• **Task requirements**
Your copy should start at the line with "Where should I" and end at the line with "The image size" in the data below. Transcribe only those lines, exactly, pictures excluded.
*** Opening of Records ***
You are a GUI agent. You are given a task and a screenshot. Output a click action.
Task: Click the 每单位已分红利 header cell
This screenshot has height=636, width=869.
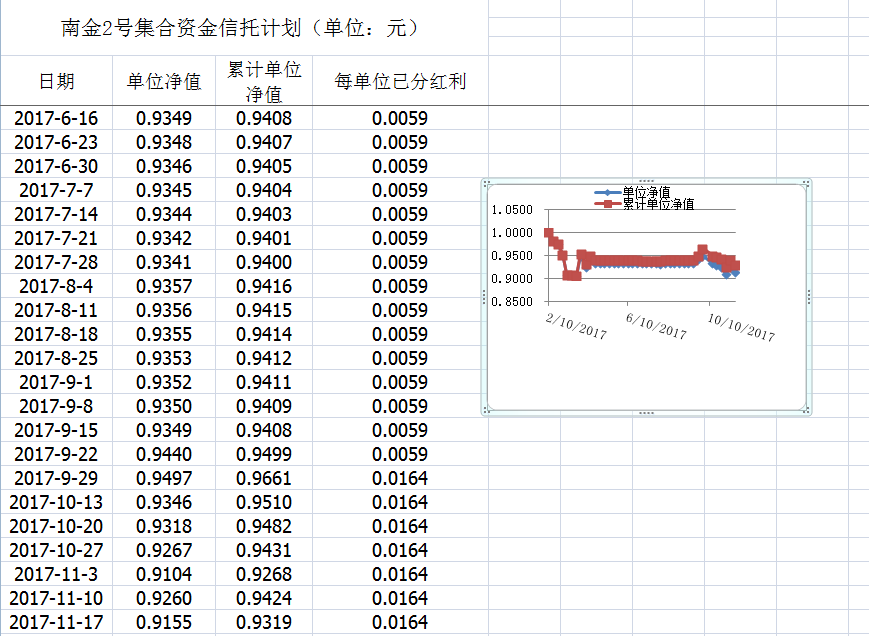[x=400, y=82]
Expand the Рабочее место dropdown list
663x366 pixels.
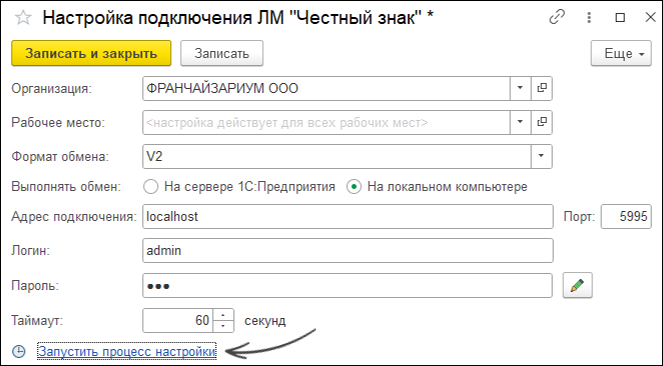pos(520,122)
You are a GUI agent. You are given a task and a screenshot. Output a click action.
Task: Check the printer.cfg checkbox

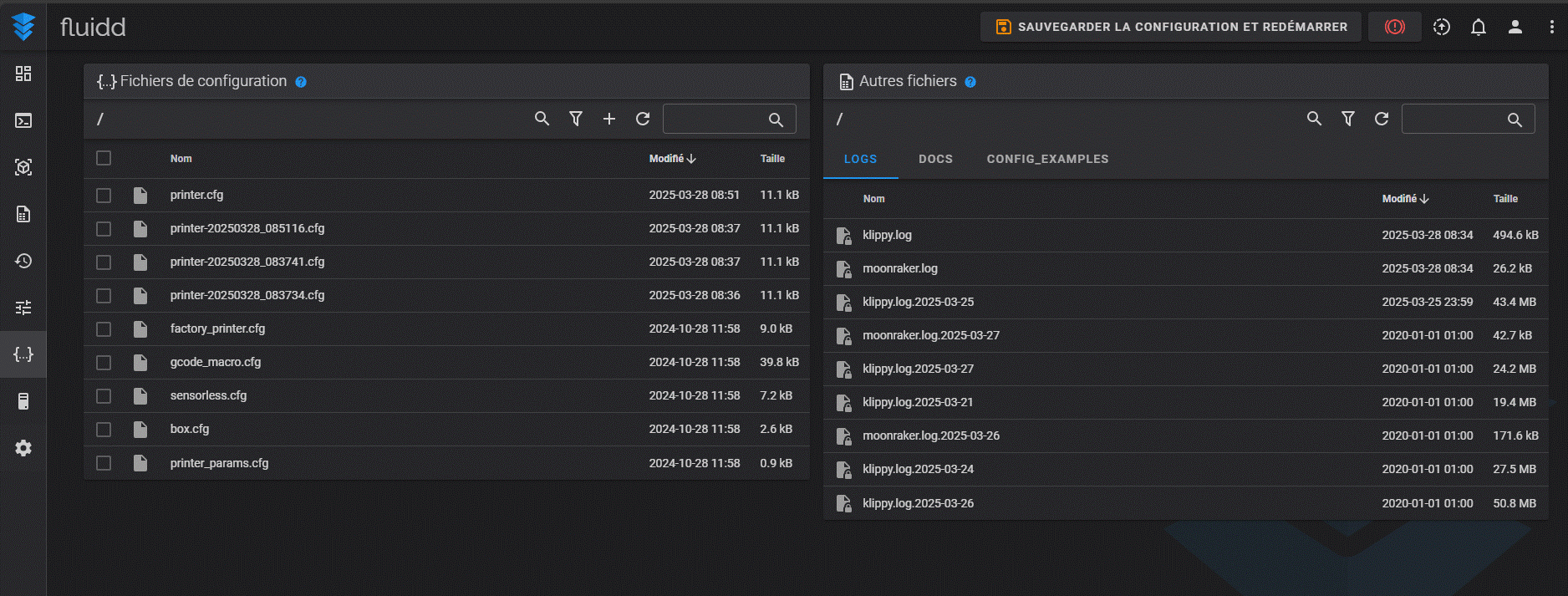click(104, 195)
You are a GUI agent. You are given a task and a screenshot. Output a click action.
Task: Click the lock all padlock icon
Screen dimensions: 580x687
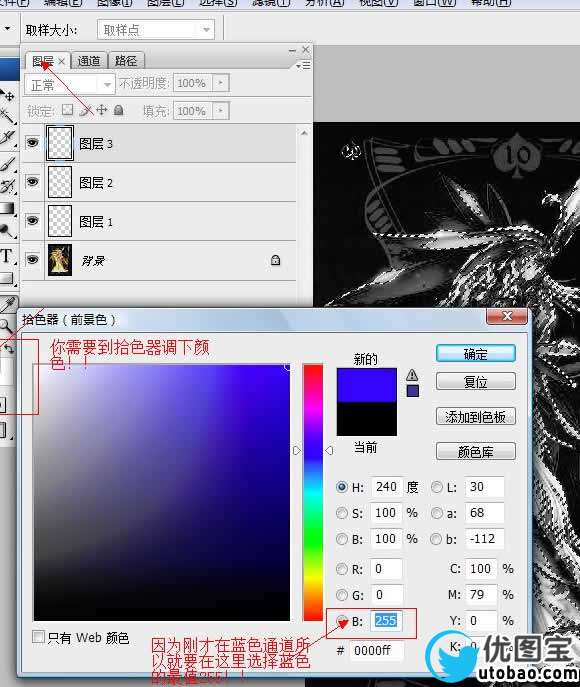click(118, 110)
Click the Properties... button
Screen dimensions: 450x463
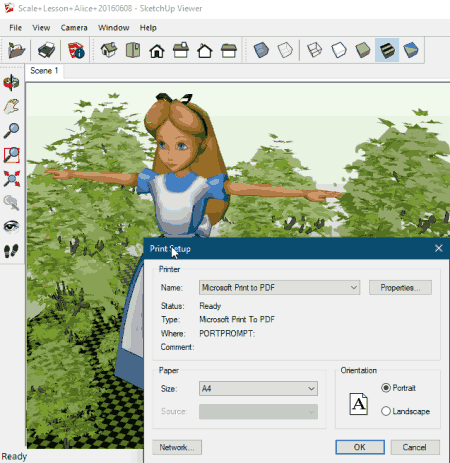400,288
*** Close of Records ***
*** Opening of Records ***
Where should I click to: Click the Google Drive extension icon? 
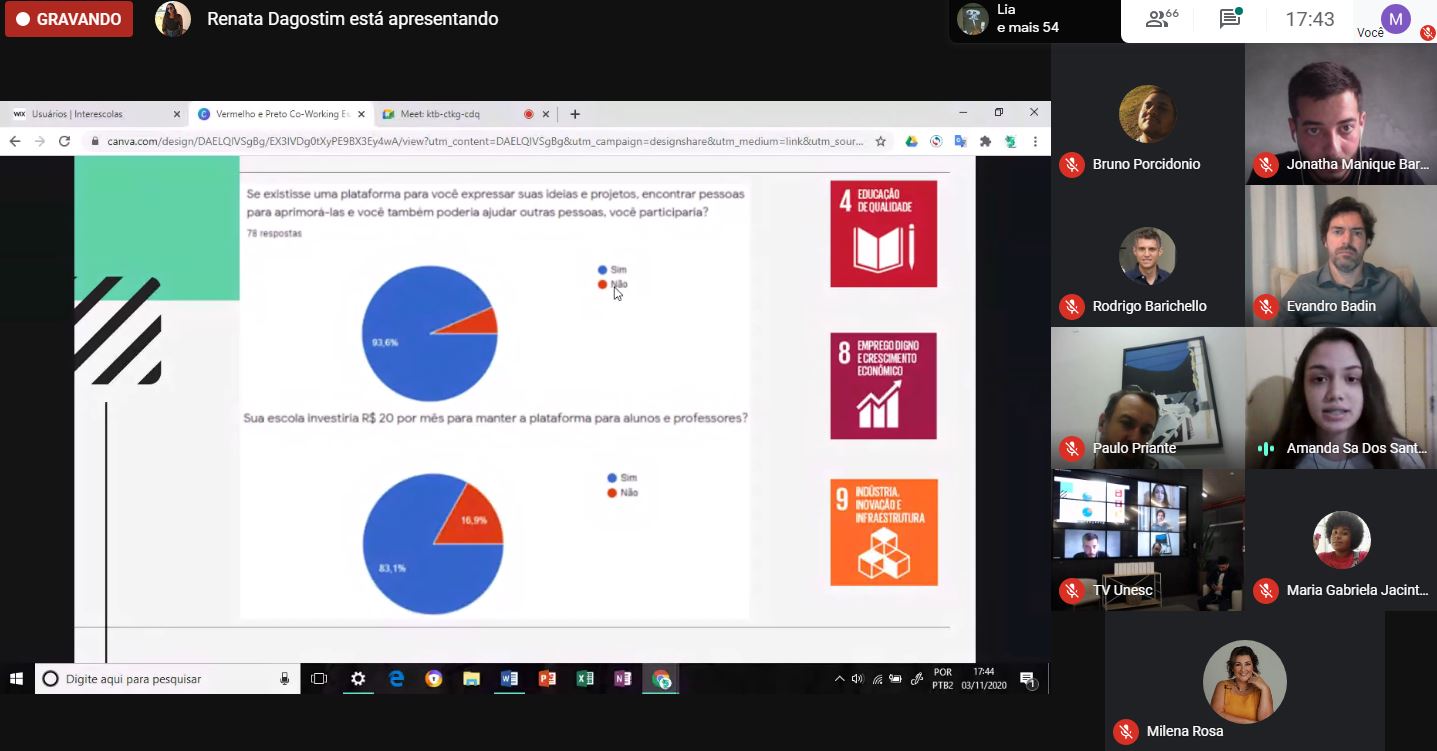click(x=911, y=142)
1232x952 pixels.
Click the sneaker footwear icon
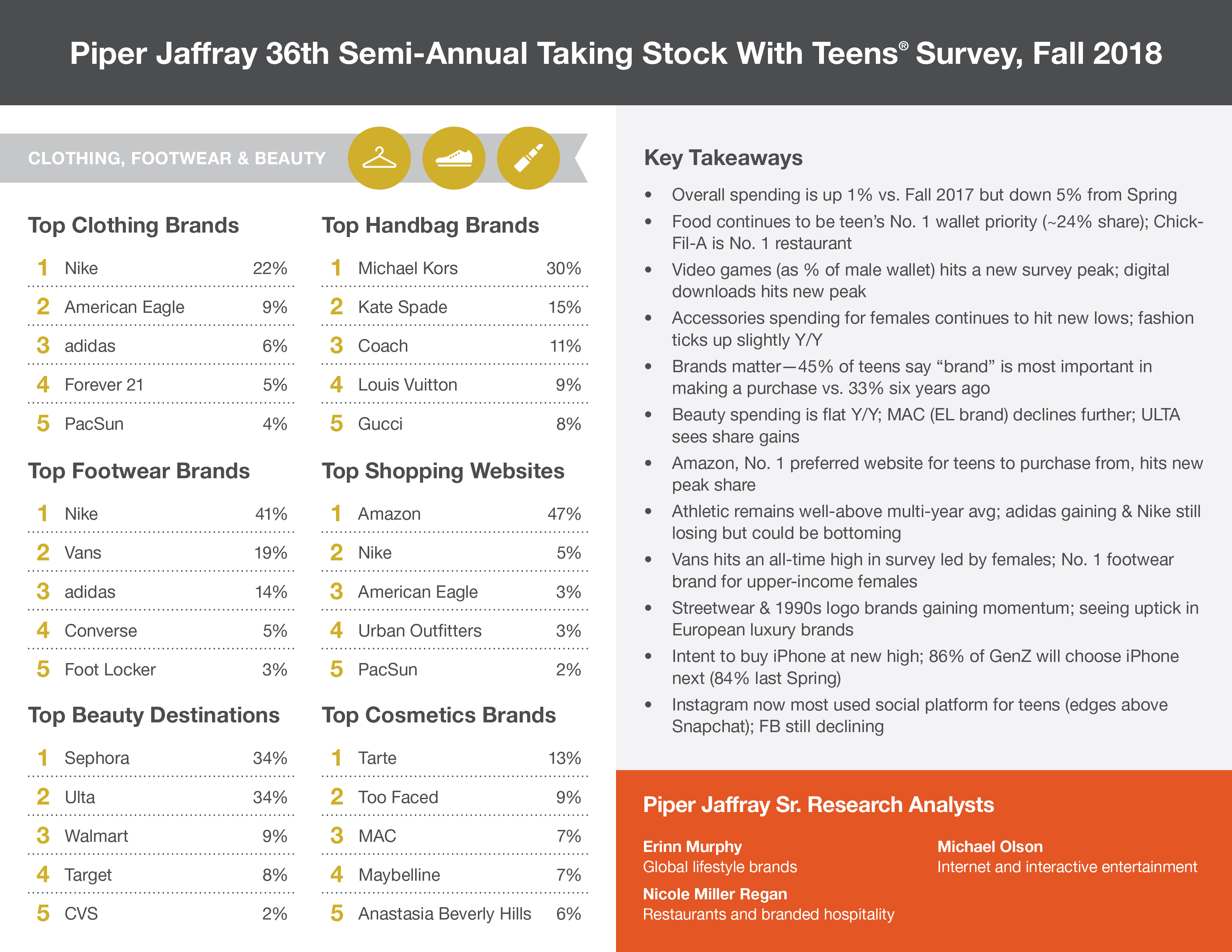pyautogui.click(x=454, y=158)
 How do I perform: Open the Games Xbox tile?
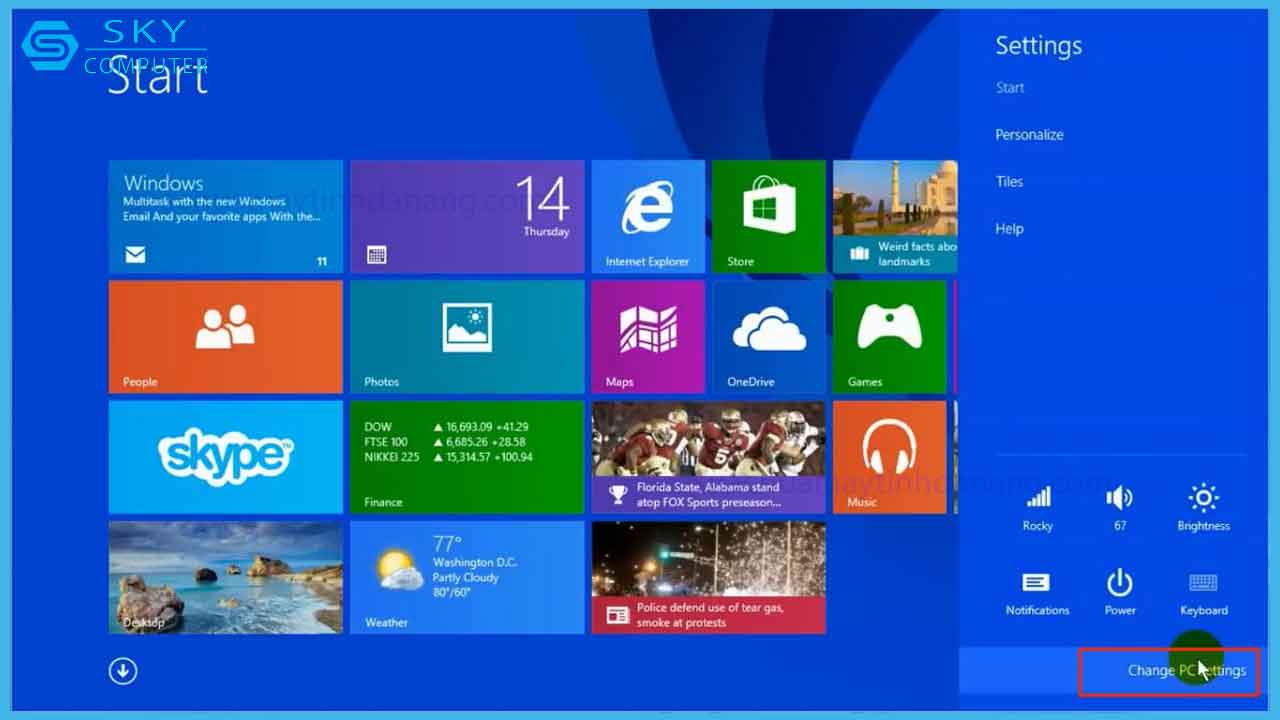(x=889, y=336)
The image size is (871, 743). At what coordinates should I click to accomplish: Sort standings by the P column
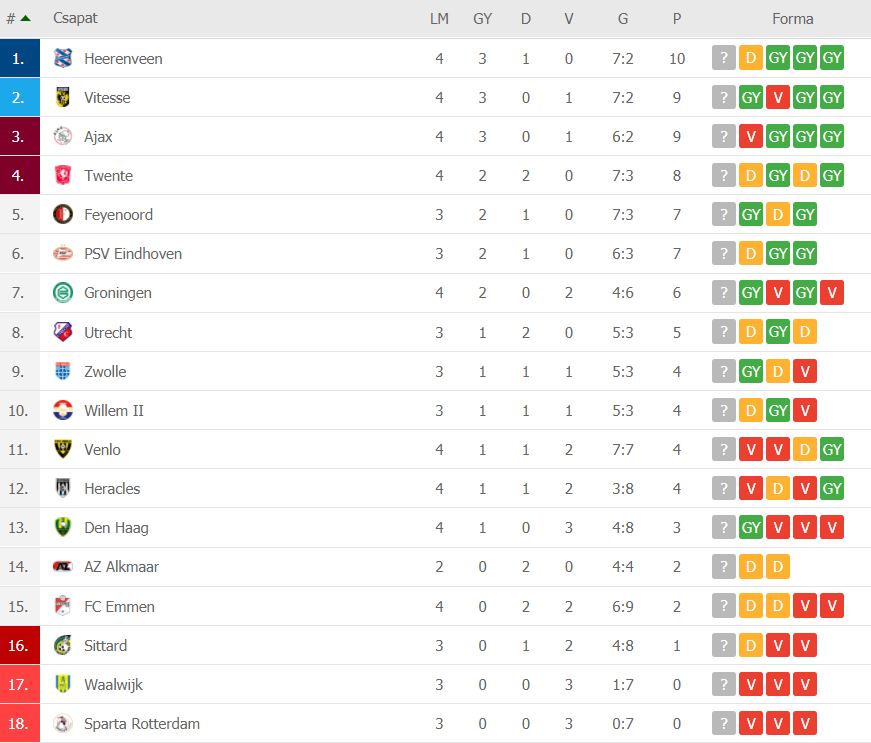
*** Close of Records ***
*** Opening of Records ***
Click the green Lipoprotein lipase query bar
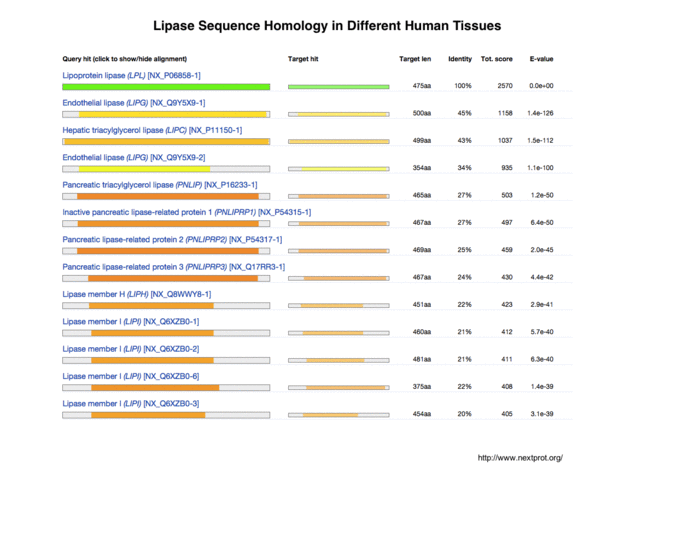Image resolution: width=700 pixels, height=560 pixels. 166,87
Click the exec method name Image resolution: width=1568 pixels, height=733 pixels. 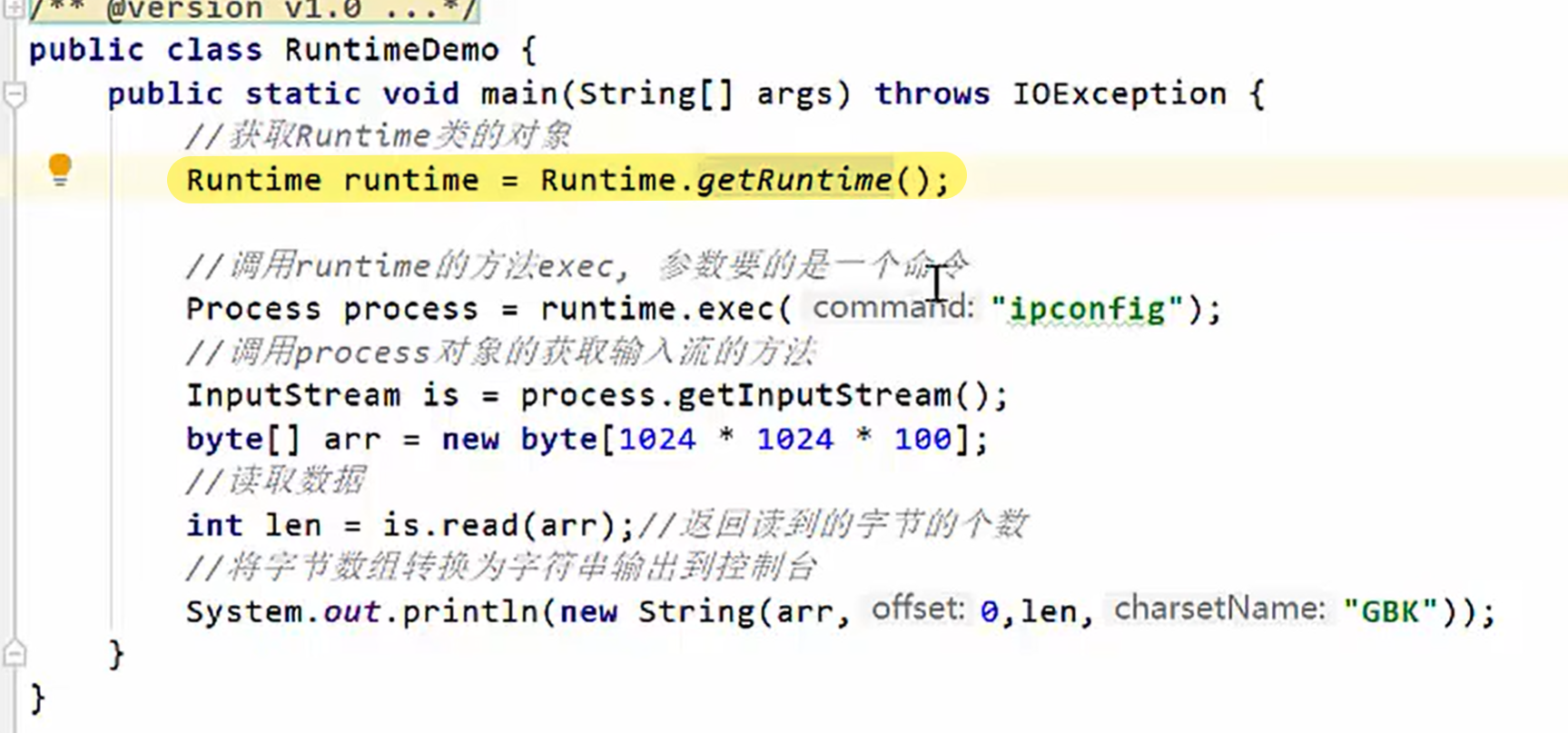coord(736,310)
*** Close of Records ***
• **Response to this task**
Where should I click to: Click the Google Drive extension icon? 
click(x=911, y=142)
1232x952 pixels.
Click the sneaker footwear icon
pyautogui.click(x=454, y=158)
 How do I perform: Open the Games Xbox tile?
(x=889, y=336)
The image size is (871, 743). At what coordinates should I click to accomplish: Sort standings by the P column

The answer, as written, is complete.